11 March 2010

Commentary Advocates For Term Limits

Excerpt from Bloomberg: Unemployment Rate Needs to Rise in House, Senate
Commentary by Caroline Baum

The public is mad as hell at Washington: at the corruption, the underhanded deals, the earmarks, the sense of entitlement that comes with lifetime employment. If we don’t want to take it anymore, we can do something about it.

A 1995 Supreme Court ruling, U.S. Term Limits v. Thornton, held that states do not have the authority to impose limits on congressional service.

A different Supreme Court might see things differently. In a dissenting opinion, Justice Clarence Thomas said the Constitution is “simply silent on this question.” The silence isn’t about to be broken with President Barack Obama and the Democrats in charge.

That leaves an amendment to the Constitution, which requires passage by a two-thirds majority in both houses of Congress and ratification by three-quarters of the states. “Three-quarters of the states is not going to be a problem,” Blumel said. “They have a vested interest in rotation in office” as it provides more open seats.

Term limits is equally popular with the public, among Democrats, Republicans and Independents alike. In an October 2008 national poll commissioned by USTL, 83 percent of Americans said they support term limits, the highest ever.

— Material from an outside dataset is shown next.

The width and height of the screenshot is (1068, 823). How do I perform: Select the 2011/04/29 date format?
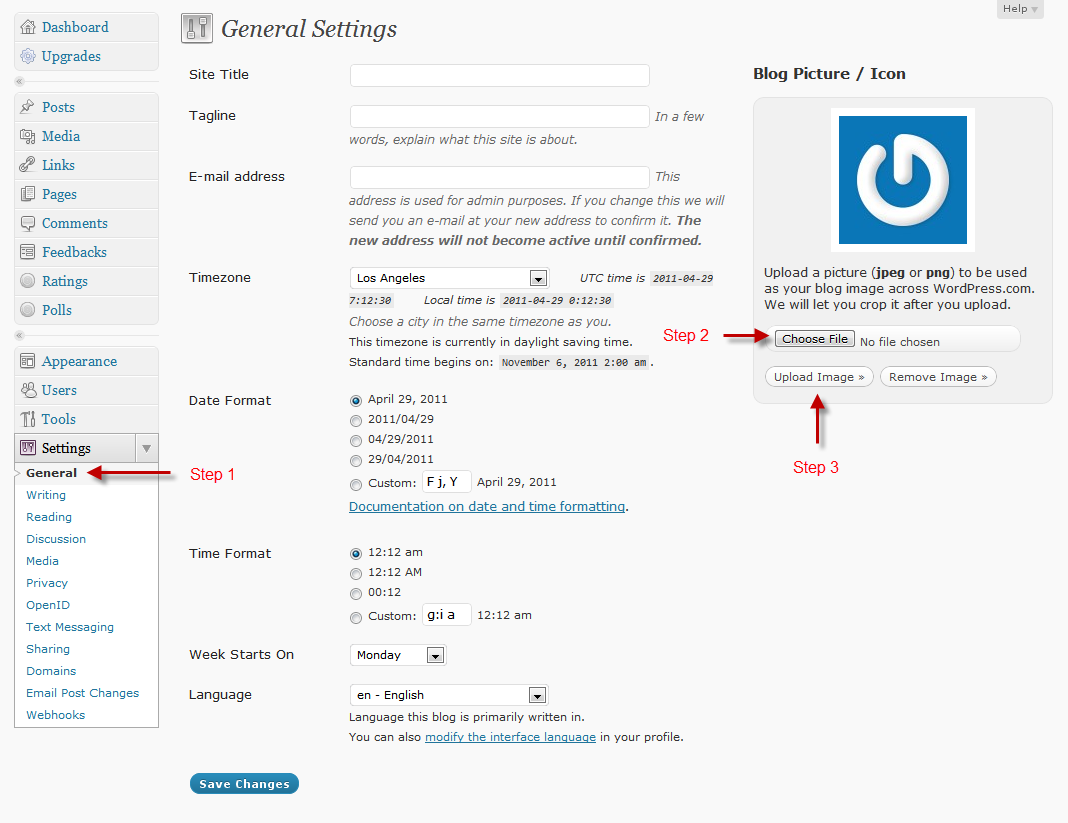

Guess who opposes term limits? Incumbent politicians, their staffs and lobbyists in search of legislative favors. And why not? There is no better guarantee of lifetime employment than incumbency. In the last 10 congressional elections, the re-election rate in the House was 94.6 percent, according to the Center for Responsive Politics, a nonpartisan, independent research group tracking money in U.S. politics.

Incumbency doesn’t confer the same degree of security on Senators, with “only” 87.5 percent of sitting senators returned to office since 1990. How is it, then, the average length of service for senators at the start of the 111th Congress was 12.9 years, just over DeMint’s two-term target? Answer: Because less than half the people appointed to serve out a senator’s seat end up running for office, according to the U.S. Senate Historical Office. For every Paul Kirk, an interim senator for five months following the death of Massachusetts’ Ted Kennedy, there is a Robert Byrd, Democrat of West Virginia, who has been in the Senate for 51 years.

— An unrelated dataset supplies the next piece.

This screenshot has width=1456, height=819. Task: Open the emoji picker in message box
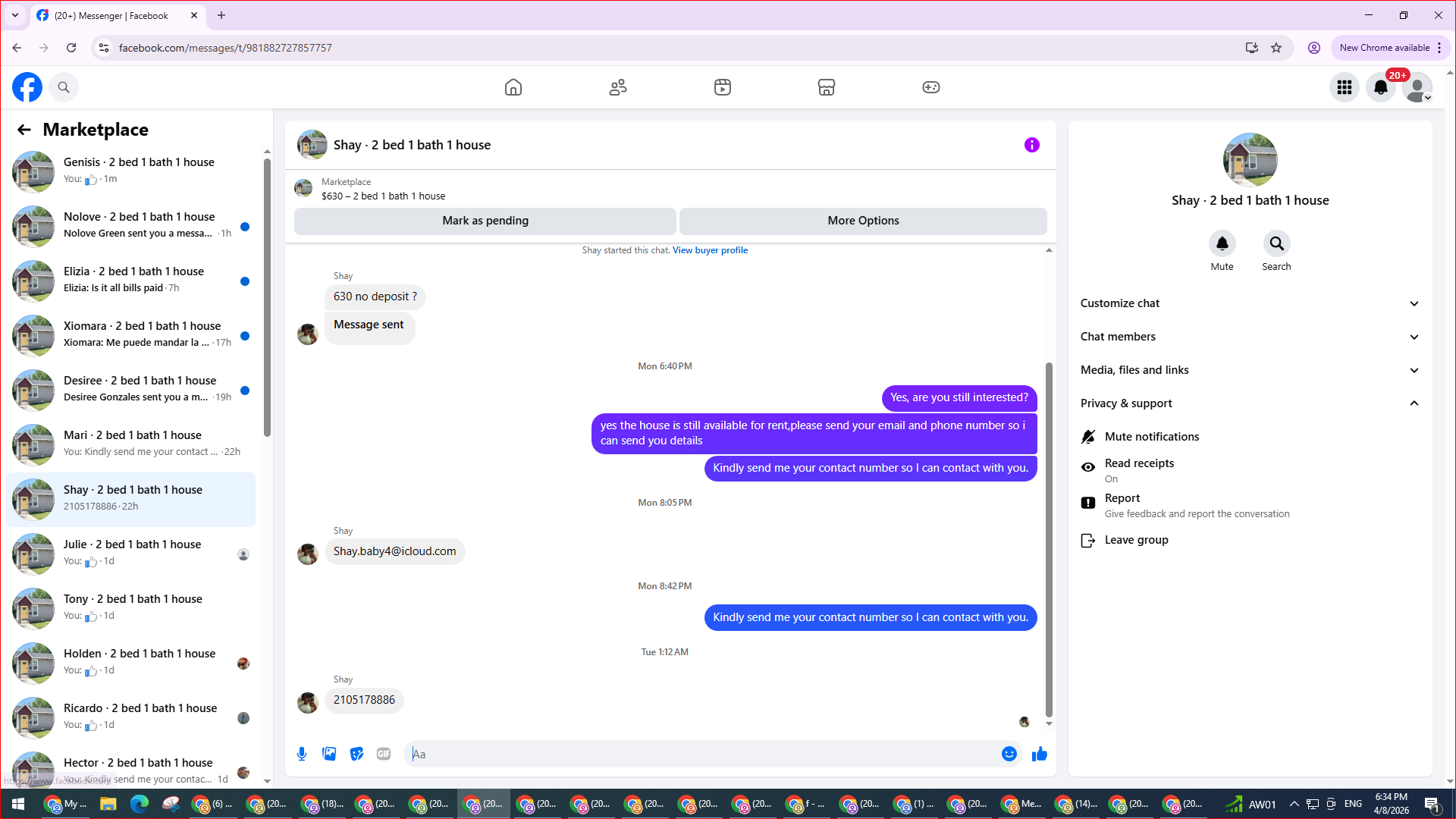click(1009, 754)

Byrd, 92, represents the kind of permanent ruling class the Founding Fathers feared. They would not recognize today’s Leviathan as the same federal government they created and to which they gave enumerated powers.

If the voters are fed up, why not throw the bums out? Blumel said incumbency is such an overwhelming advantage, many elections are uncontested and others don’t offer voters a meaningful choice. “If Ted Kennedy had lived, would Massachusetts have had a significant election?” he asked.

Thirty-seven states place some form of term limits on their elected officials, according to USTL.

Our elected officials may go to Washington to do good, but they end up doing well, as the saying goes. They forget why they were elected -- to do the people’s business -- and focus on their own: fundraising and campaigning for re-election.

With public approval of Congress at an all-time low and support for term limits at an all-time high, it’s time to seize the day.